A few days before the ambassador's comments, the head of one of Morocco's intelligence services, Abdellatif Hammouchi, had been detained and questioned by French police while on a visit to Paris after Moroccan activists in France accused him of practicing torture in Morocco.
That was followed by a member of Morocco's opposition-in-exile forcing his way into the French hospital room of a Moroccan general to berate him, while the general was receiving treatment.
Then, some time later, Morocco's foreign minister, Salaheddine Mezouar, also the head of a major Moroccan political party, the Rassemblement Nationale des Indépendants, was subjected to a humiliating strip-search at a French airport.
In the wake of that incident, the foreign minister delivered several acutely critical comments towards France, stating at the start of 2015 during another visit to Paris that "the age of French custodianship over Morocco is ended", blaming Paris for a "lack of political will" in restoring good relations with Rabat.
Moroccan magazines also pilloried the French president - one even caricaturising him as a petty Hitler because of anti-Muslim attacks in France. French heavy-handedness had, in short, awakened Moroccan resentment over the country's colonial past and over the metropolitan country's attitudes towards its massive Moroccan migrant community.
French heavy-handedness had, in short, awakened Moroccan resentment over the country's colonial past. |
The kingdom's displeasure was underlined when no official Moroccan representative attended the massive solidarity march in Paris after the assassinations of twelve members of the Charlie Hebdo staff and security personnel last January.
Morocco had already suspended judicial cooperation with France, thereby blocking joint police investigations, prisoner transfers and extraditions. It had also blocked cooperation over terrorism - a serious matter for France, given its commitments to the security crisis in Northern Mali and the emergence of the Islamic State group (IS, formerly known as Isis) in North Africa.
Morocco had, after all, arrested a member of the Jund al-Khilifa group, affiliated to the Islamic State group, which had killed a French tourist in Algeria's Kabylia region last September.
Patching up relations
In reality, however, the two countries still need each other.

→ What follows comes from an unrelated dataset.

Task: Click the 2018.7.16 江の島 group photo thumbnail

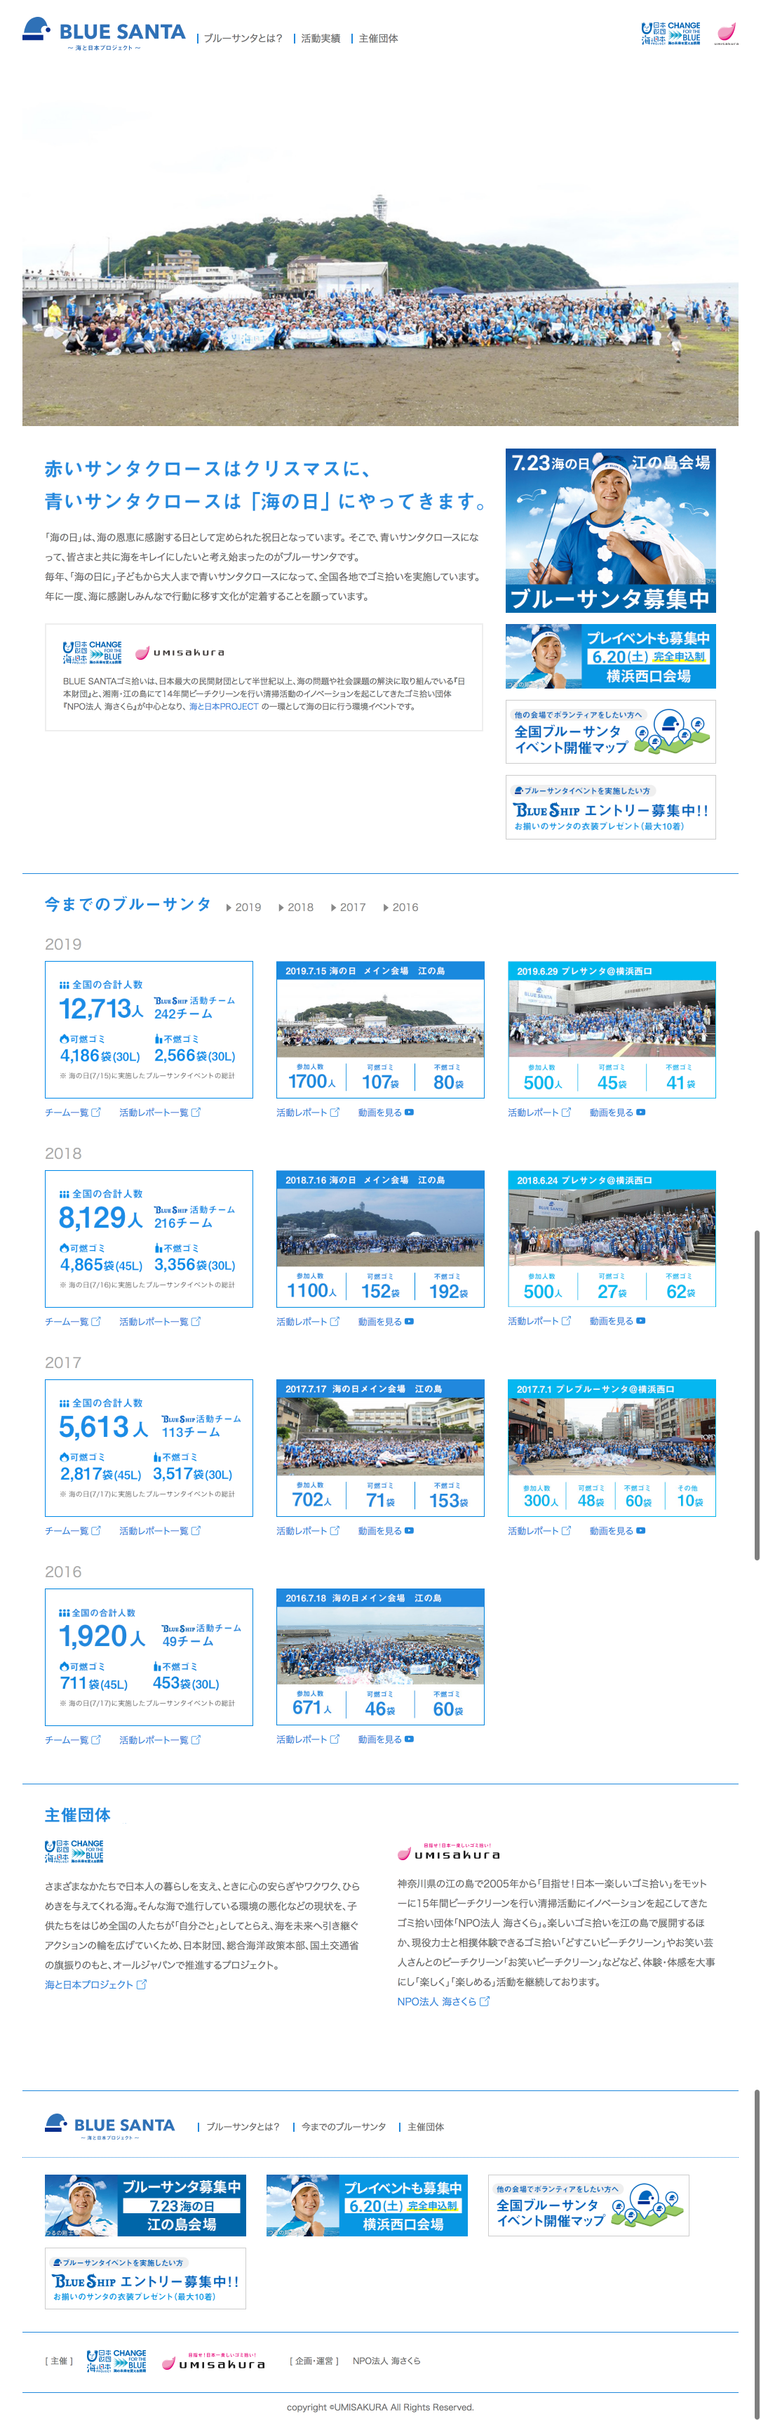Action: coord(380,1227)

France needs the reassurance of Moroccan goodwill in the context of its often-tense relations with Algeria, concerns about terrorism and its ongoing atavistic paternalism towards the South Mediterranean and North Africa, now challenged inside Europe by Germany and in the region by Islamist extremists.

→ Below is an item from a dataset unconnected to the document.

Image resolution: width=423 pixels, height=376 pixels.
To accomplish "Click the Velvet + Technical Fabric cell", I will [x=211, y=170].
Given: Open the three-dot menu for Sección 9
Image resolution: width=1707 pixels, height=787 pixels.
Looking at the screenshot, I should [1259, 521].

France buries hatchet with Morocco after diplomatic row: Read Hakim Ankar's analysis here |
Morocco needs French support over its determination to maintain its annexation of the Western Sahara. The United Nations, after all, will soon begin its sixth-monthly review of its observer presence there and French support will be essential to avoid growing United States pressure for an investigation of Morocco's human rights record there.
Not surprisingly, therefore, France's foreign minister, Laurent Fabius, promised to repair relations at the start of January and a new legal and judicial cooperation protocol was signed by the end of the month.
A full restoration of cordial relations, however, had to wait for an intervention by Morocco's king, Mohammed VI, who made a private visit of reconciliation to President Hollande at the start of February. Morocco's ruffled feathers, in short, have finally been smoothed down.